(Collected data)
┄┄┄┄┄┄┄┄┄┄┄┄┄┄┄┄┄┄┄┄
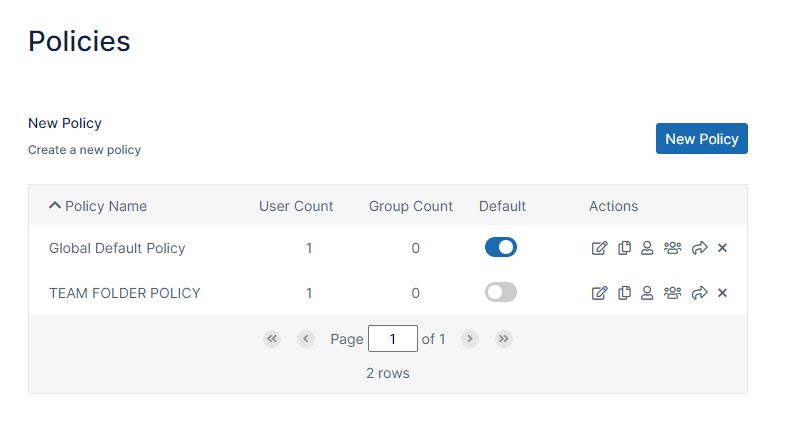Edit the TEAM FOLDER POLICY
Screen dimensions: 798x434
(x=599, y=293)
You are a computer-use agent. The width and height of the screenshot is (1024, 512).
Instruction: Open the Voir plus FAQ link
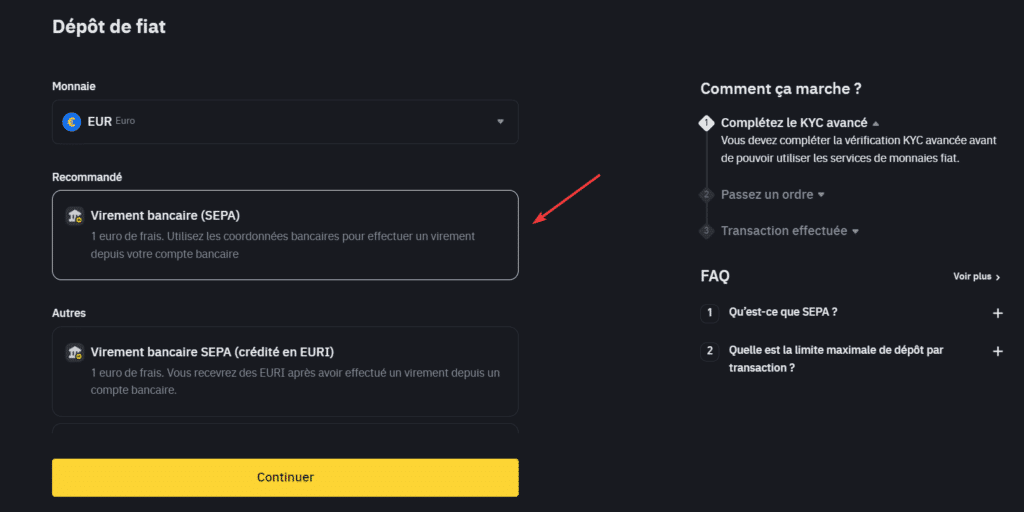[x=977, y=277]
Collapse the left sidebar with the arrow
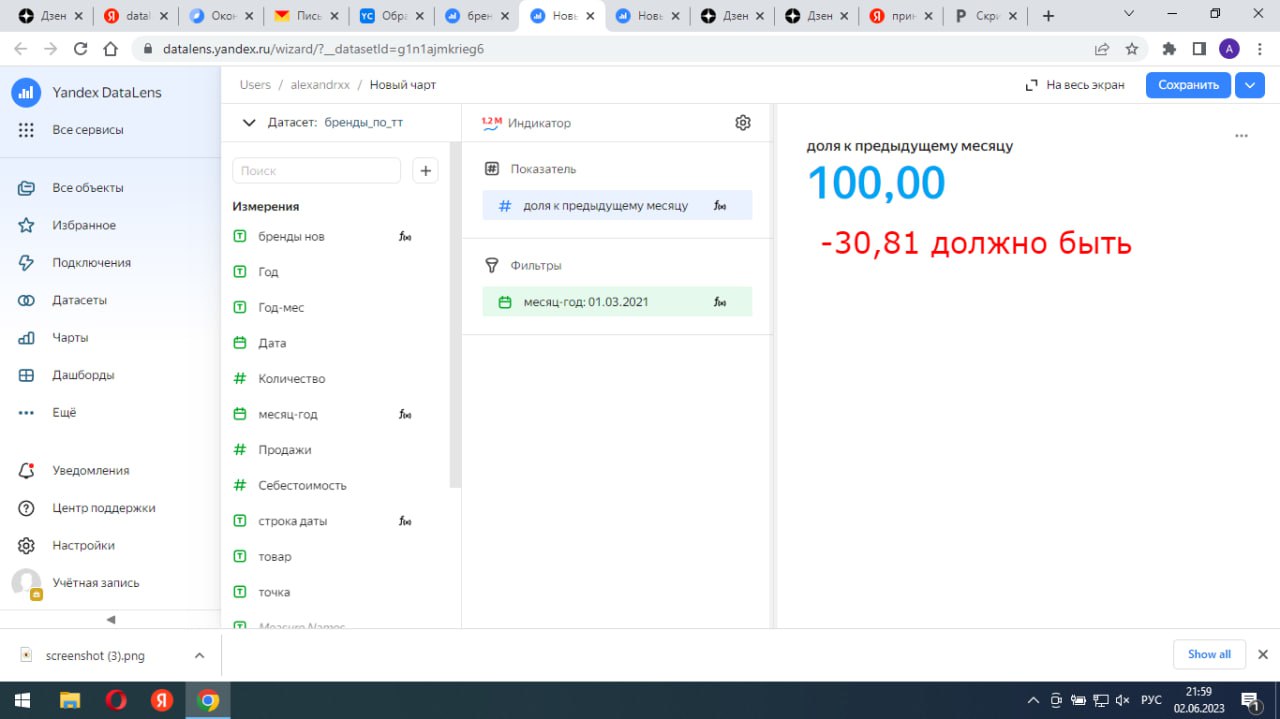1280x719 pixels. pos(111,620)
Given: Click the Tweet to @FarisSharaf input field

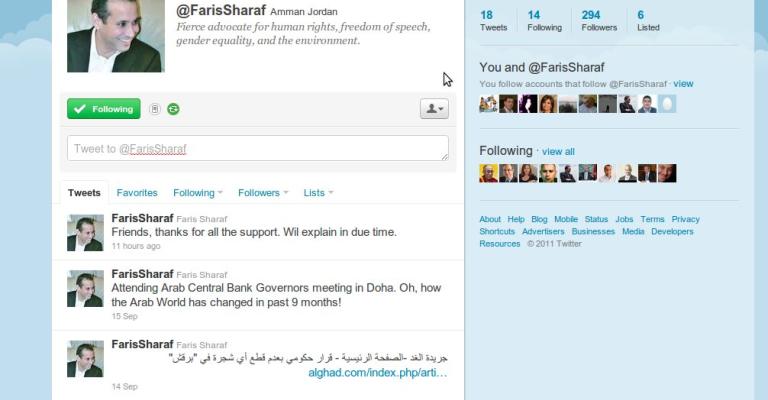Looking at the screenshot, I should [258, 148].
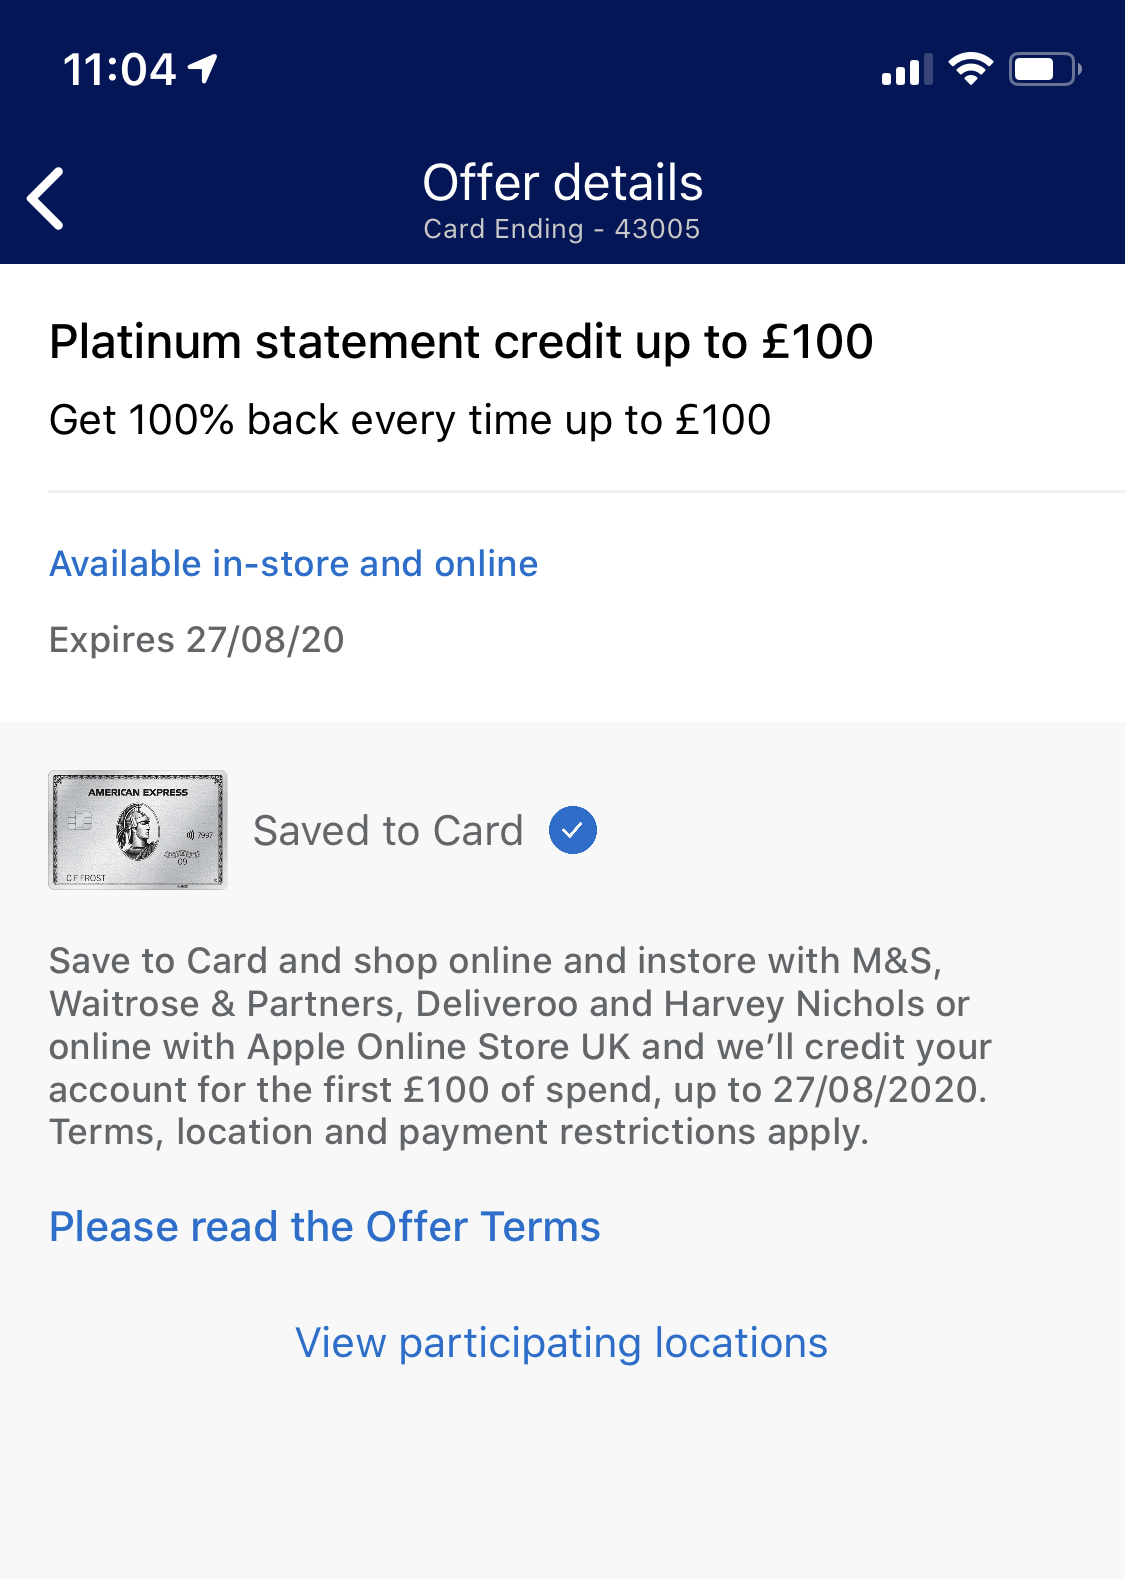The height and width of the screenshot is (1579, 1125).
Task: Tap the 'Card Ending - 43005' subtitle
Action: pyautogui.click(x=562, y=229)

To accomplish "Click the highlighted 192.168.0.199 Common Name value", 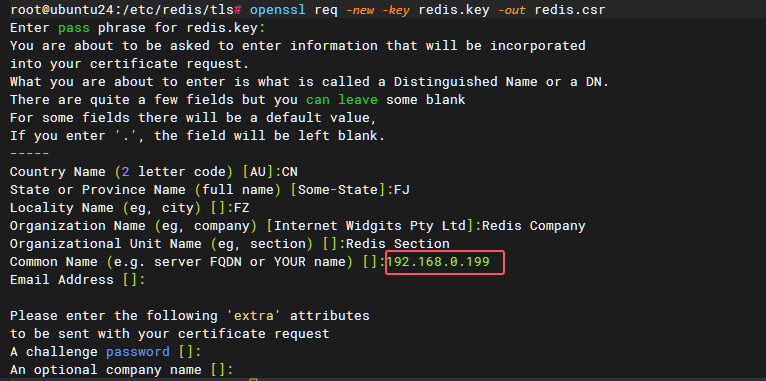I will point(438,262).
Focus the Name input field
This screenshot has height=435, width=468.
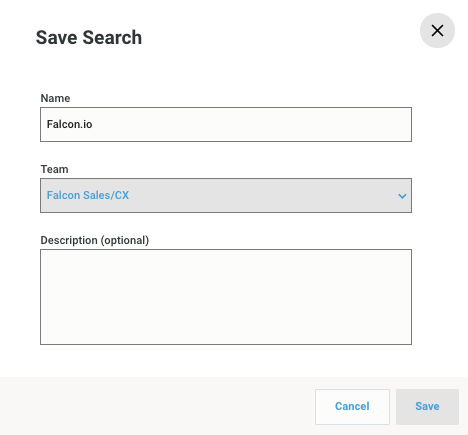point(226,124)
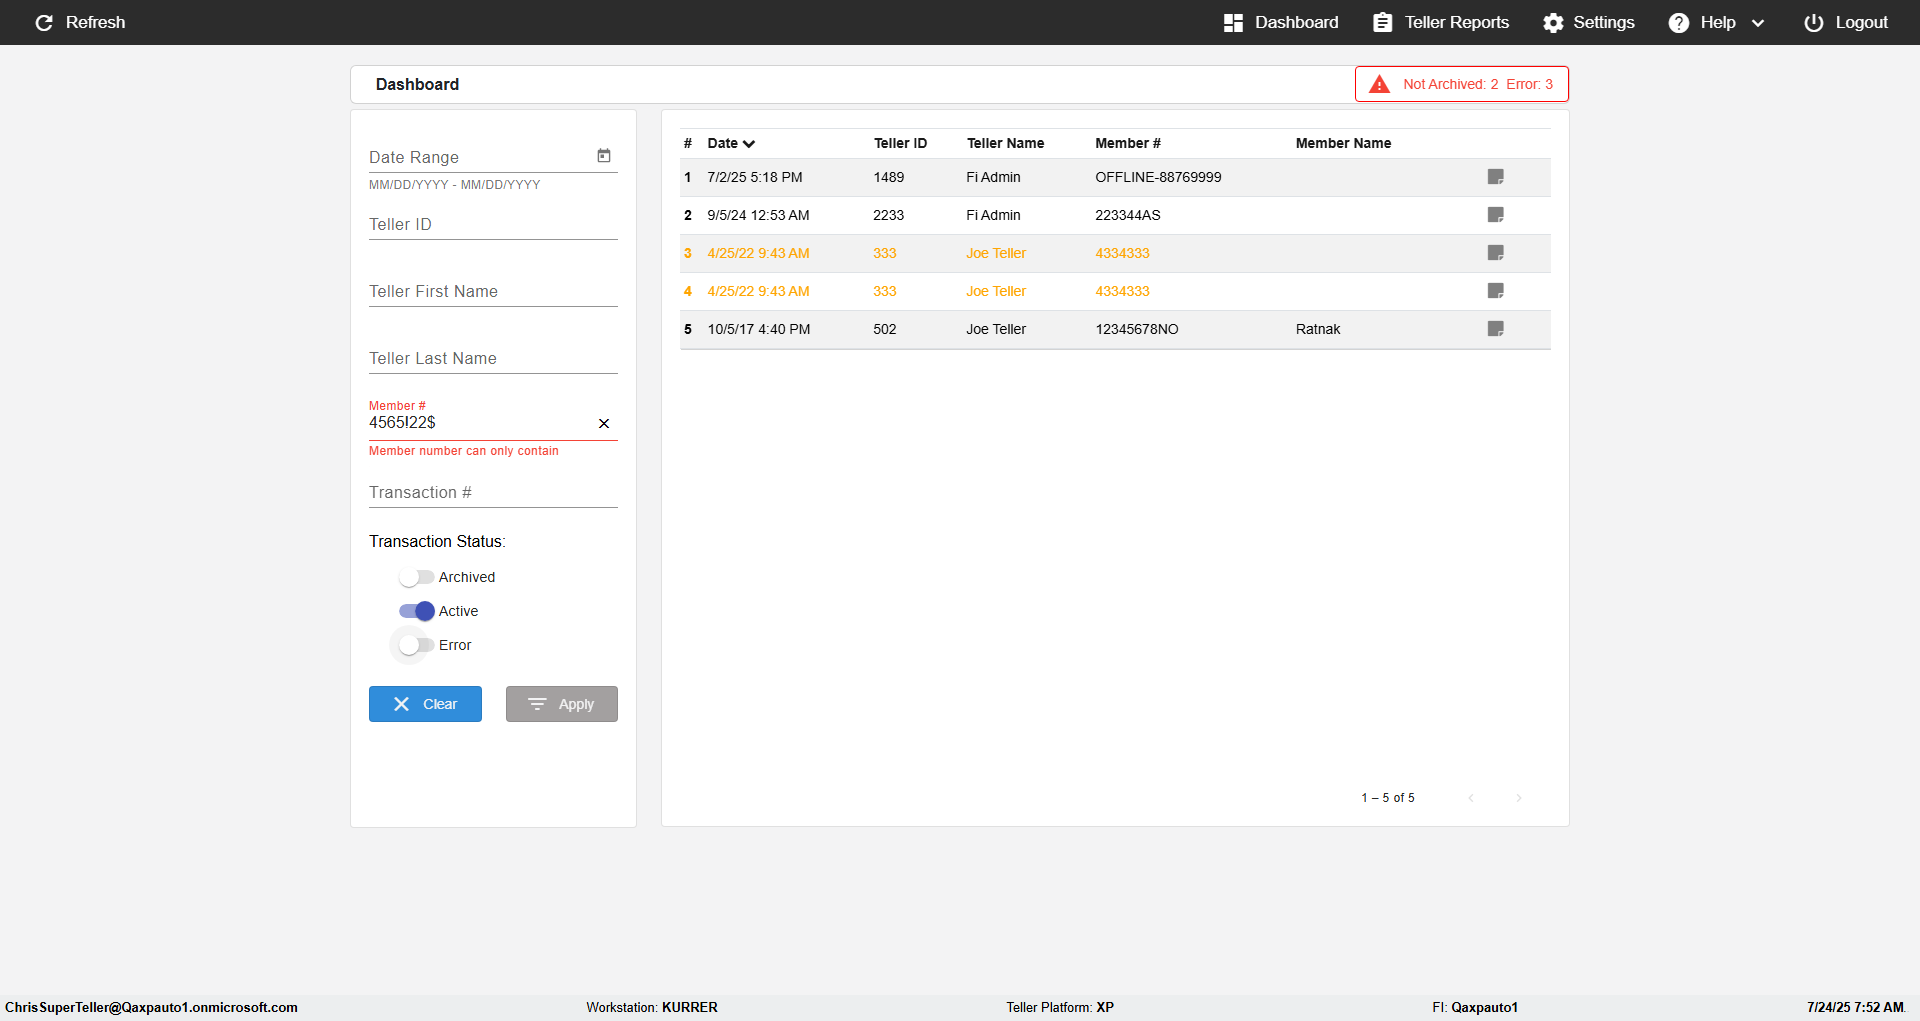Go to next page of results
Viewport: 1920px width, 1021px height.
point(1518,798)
┄┄┄┄┄┄┄┄┄┄┄┄┄┄┄┄┄┄┄┄
Your objective:
Transcribe exactly the lines from the one containing "Focus the Name input field" through the last line of the records above, and nothing else. Leave out the pictures.

Output of the task:
Focus the Name input field
This screenshot has height=435, width=468.
point(226,124)
Go to next page of results
Viewport: 1920px width, 1021px height.
point(1518,798)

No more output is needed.